• [EXCERPT TO READ]:

Right after the World Cup 1998, all of the drug testing samples were destroyed. If the same would have happened in the Tour de France, Armstrong would not have been caught, former WADA director Dr. Alain Garnier argued. Marie-Georges Buffet, sports minister at that time, also recalls that she felt pressurised when she initiated an unannounced test in December 1997. There were no more unannounced tests after that. Jean-Pierre Paclet, physician of Les Bleus in 1998, mentions "abnormal haematocrit values" in his book. Gary Neville, former English international, recalled that "some of the players started taking injections from (...) a Frenchman called Dr Rougier". After some felt an energy boost, there was "a queue to see the doctor before the Argentina match". At this time, many players worried about the increase of intensity and physical stress in football.

== Doping history in football clubs ==

=== 1920s ===
Arsenal had an FA Cup encounter against West Ham United in 1925. Arsenal had finished the previous season at rank 19 and manager Leslie Knighton was pessimistic about their chances of winning. He obtained pills from a "distinguished West End doctor" and tested them by himself. After taking one, he "felt that he could push down a wall with his fists". He handed them to his team and they, according to his 1948 memoir, transformed into "lively young lions". Unfortunately for them, the game was postponed due to fog and finally ended in a draw the next day.

=== 1950s ===
In 1958, Gerardo Ottani made a survey. In this survey, 27% of the professionals from the Italian leagues were consuming amphetamines. 68% were using anabolic steroids and 62% were taking stimulants that effected respiration and cardiac output. Ottani was employed at Bologna and switched to a medical profession after his career.

• [EXERCISE AIM]:
Answer these questions about the football doping text:
(a) According to Gary Neville, who gave some of the players injections?
(b) In what year did Arsenal play West Ham United in the FA Cup encounter?
(c) In Gerardo Ottani's 1958 survey, what percentage of the professionals were using anabolic steroids?
Answer using only the text on football doping.

Stored records

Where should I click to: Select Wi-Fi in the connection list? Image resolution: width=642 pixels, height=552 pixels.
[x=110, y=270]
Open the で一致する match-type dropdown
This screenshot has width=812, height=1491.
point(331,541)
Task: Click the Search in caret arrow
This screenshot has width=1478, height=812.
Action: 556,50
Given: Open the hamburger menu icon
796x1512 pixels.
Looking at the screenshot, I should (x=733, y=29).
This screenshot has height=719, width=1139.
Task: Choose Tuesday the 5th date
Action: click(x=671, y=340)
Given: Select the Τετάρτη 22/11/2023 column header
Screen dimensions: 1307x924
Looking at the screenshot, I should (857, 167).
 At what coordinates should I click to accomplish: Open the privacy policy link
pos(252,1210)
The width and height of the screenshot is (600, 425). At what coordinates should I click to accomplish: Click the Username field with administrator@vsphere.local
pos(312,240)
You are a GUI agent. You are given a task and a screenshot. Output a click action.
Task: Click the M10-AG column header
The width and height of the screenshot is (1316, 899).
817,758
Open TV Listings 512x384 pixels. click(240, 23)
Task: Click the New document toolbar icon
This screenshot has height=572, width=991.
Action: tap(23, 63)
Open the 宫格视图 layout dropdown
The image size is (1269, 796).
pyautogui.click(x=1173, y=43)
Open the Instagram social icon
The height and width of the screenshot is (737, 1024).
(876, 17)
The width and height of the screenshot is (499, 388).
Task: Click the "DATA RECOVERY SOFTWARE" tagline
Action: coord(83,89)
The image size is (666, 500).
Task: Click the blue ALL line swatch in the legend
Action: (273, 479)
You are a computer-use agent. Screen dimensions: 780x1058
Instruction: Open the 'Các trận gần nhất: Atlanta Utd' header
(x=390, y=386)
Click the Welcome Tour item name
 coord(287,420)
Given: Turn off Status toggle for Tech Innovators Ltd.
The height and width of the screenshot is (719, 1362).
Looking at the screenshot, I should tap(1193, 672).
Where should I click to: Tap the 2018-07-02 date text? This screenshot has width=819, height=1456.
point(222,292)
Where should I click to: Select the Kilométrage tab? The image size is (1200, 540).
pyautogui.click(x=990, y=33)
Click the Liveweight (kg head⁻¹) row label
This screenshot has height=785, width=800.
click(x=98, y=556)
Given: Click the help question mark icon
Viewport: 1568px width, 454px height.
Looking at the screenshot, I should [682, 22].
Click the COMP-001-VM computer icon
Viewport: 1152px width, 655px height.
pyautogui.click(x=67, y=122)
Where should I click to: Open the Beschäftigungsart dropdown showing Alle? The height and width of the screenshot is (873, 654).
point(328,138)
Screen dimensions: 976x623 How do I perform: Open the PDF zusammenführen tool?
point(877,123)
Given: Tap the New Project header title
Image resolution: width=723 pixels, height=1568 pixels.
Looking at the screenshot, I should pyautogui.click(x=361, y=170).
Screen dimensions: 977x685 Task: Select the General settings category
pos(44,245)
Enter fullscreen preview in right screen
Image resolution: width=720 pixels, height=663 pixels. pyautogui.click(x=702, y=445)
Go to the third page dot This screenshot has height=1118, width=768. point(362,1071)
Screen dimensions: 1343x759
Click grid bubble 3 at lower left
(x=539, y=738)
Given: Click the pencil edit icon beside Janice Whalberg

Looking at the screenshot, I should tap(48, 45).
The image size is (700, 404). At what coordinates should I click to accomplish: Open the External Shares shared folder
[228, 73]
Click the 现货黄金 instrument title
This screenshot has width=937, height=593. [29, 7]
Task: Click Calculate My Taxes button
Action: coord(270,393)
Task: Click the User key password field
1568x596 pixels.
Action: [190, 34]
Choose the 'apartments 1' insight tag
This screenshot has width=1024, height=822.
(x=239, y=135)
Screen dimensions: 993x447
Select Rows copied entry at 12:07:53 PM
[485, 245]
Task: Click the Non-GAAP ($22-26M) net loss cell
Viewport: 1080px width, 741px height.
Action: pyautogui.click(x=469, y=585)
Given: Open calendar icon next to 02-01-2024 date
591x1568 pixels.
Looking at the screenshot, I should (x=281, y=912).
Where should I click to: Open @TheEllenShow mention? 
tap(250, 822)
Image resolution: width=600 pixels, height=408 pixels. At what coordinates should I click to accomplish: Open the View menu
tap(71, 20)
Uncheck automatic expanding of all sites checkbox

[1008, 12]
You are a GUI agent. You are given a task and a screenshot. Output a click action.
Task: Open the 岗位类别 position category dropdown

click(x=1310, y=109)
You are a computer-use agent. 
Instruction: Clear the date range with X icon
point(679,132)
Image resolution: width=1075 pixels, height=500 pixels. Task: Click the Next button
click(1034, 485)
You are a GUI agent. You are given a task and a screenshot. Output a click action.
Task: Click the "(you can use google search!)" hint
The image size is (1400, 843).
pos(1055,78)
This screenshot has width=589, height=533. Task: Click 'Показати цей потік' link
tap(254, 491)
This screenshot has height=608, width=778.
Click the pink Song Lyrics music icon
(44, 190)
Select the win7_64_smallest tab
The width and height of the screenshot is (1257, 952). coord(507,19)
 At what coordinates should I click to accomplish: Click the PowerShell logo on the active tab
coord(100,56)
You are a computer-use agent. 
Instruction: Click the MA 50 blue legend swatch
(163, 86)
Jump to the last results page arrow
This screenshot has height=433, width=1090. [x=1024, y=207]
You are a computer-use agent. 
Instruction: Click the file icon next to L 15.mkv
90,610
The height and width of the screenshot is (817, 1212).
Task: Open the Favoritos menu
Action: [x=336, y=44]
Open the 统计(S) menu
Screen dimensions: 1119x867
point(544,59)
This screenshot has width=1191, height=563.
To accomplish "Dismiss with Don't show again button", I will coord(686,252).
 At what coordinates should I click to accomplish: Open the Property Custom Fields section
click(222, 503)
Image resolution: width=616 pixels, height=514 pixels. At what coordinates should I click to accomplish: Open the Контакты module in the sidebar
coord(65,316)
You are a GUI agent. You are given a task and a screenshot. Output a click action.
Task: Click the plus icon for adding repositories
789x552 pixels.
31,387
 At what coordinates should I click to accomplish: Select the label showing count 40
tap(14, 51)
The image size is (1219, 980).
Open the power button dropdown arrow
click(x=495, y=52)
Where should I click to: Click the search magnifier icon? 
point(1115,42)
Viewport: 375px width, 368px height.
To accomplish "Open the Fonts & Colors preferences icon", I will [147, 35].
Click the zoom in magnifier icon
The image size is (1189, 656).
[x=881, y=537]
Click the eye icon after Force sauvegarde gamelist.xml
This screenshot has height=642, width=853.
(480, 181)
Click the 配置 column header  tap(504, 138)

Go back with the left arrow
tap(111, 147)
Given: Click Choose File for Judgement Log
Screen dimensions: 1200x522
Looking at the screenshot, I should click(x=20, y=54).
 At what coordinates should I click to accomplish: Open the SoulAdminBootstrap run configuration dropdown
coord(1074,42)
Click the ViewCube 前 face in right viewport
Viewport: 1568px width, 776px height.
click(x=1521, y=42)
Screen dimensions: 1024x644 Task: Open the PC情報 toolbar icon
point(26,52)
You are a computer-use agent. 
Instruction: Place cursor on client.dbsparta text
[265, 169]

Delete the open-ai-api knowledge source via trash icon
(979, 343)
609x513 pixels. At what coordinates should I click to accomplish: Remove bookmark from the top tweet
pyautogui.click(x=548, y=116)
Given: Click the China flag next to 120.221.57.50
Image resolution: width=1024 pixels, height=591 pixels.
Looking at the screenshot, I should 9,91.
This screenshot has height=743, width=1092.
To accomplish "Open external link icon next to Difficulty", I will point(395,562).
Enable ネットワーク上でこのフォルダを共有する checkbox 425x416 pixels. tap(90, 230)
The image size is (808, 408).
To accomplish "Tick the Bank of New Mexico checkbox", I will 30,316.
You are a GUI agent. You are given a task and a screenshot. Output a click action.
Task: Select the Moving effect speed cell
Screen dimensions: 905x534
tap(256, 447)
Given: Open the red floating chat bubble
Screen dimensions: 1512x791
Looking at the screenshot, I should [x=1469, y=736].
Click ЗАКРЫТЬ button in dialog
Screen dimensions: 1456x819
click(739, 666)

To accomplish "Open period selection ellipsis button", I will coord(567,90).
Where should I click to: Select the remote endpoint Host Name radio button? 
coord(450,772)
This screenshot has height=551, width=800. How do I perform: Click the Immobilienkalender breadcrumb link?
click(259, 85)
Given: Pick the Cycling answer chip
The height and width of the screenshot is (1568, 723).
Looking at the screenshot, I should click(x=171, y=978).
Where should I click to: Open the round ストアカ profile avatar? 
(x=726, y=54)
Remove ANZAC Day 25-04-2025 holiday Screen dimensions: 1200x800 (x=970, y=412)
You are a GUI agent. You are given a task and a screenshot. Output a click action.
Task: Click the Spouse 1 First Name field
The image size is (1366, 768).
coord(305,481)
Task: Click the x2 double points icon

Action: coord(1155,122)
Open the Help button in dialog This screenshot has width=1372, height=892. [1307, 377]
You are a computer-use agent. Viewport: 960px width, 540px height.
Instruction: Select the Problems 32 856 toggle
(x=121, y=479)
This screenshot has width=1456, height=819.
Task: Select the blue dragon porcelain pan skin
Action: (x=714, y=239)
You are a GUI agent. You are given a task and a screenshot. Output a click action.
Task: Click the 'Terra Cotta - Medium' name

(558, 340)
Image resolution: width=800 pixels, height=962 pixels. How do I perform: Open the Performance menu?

• [RESPONSE]:
(a) A Frenchman called Dr Rougier
(b) 1925
(c) 68%